Enfin, concernant les personnes âgées, l'Odas rappelle que l'APA représente 80% de la dépense totale. Et que l'APA à domicile représente 60% de l'APA, avec un nombre de bénéficiaires assez stable (environ 720.000 personnes) et une allocation moyenne en légère baisse depuis cinq ans (une baisse de 40 euros sur une allocation de 4.500 euros par an). Cette stabilité serait notamment liée aux "gros progrès réalisés dans la gestion des services à domicile" et dans "une meilleure compréhension désormais du mécanisme complexe de l'APA à domicile" par les bénéficiaires et leurs familles.

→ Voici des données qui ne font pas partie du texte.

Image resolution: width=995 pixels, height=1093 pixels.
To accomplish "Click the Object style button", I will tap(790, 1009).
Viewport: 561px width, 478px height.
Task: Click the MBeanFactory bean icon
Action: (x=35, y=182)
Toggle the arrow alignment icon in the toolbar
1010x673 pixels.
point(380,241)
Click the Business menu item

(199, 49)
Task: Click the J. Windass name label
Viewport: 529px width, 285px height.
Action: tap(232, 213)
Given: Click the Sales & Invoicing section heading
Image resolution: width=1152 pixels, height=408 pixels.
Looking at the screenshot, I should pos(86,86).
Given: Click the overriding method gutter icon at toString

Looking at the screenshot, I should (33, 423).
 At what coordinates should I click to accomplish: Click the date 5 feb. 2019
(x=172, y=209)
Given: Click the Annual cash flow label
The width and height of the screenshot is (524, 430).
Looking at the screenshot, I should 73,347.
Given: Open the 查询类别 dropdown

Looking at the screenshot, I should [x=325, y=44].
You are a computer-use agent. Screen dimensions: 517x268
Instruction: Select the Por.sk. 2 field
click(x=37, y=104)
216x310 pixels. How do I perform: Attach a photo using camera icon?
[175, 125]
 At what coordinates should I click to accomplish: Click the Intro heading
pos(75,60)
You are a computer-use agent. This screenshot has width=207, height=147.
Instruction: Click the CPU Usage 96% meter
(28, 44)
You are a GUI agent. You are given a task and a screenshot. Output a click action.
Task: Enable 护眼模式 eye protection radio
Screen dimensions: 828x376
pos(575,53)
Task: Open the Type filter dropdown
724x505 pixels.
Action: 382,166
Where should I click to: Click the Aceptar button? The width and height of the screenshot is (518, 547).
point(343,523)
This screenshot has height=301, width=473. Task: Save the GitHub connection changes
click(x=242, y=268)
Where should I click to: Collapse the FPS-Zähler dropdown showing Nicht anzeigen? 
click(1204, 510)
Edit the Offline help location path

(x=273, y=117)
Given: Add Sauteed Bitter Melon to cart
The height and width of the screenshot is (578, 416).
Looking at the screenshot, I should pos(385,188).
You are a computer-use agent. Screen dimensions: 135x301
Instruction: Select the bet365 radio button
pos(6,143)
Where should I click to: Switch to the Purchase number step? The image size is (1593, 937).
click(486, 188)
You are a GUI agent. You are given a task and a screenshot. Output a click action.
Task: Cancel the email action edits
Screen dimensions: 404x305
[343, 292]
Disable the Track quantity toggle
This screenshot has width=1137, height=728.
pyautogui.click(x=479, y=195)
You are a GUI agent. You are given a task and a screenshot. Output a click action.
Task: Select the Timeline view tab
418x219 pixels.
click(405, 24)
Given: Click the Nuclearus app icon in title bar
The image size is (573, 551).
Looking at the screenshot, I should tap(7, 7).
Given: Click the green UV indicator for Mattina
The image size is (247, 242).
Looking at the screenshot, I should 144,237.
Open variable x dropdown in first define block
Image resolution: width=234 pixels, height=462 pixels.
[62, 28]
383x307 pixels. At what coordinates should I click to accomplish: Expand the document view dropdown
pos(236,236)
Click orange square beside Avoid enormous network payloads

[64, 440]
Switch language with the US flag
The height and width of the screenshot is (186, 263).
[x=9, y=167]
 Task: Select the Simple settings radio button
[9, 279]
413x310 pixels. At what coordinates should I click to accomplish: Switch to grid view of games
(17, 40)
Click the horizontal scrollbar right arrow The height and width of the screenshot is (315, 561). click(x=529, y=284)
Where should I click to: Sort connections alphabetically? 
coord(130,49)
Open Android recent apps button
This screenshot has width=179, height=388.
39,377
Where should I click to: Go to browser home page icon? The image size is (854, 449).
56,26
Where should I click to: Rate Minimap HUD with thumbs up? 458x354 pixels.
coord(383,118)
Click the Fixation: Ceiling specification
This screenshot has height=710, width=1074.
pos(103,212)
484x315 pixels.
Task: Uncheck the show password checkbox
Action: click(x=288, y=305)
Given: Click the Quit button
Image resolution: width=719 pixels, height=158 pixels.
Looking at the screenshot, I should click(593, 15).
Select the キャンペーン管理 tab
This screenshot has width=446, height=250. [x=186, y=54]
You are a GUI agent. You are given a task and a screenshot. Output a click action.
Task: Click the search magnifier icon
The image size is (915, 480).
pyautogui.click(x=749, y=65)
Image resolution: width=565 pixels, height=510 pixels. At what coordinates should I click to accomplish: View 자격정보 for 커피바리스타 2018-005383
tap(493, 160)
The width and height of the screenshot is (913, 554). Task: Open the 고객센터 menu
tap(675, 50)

L'APA en établissement, en revanche, augmente de 5%. Une hausse moins liée au nombre de bénéficiaires qu'au montant moyen de l'allocation (les personnes en Ehpad étant de plus en plus dépendantes). Pour l'Odas, cette hausse de l'APA en établissement pose question dans la mesure où il ne s'agit en réalité pas d'une véritable allocation individuelle puisque "les établissements sont des lieux de mutualisation de l'aide". "Cette allocation semble ainsi servir de variable d'ajustement pour l'équilibre financier des Ehpad. Il y a vraiment une réflexion à avoir là-dessus", considère-t-on à l'Odas. Selon Jean-Louis Sanchez, il faudrait a minima que "davantage d'éléments relèvent d'un financement sécurité sociale", voire que "le forfait soin actuel intègre également la partie dépendance", auquel cas les départements ne financeraient plus que l'aide sociale à l'hébergement.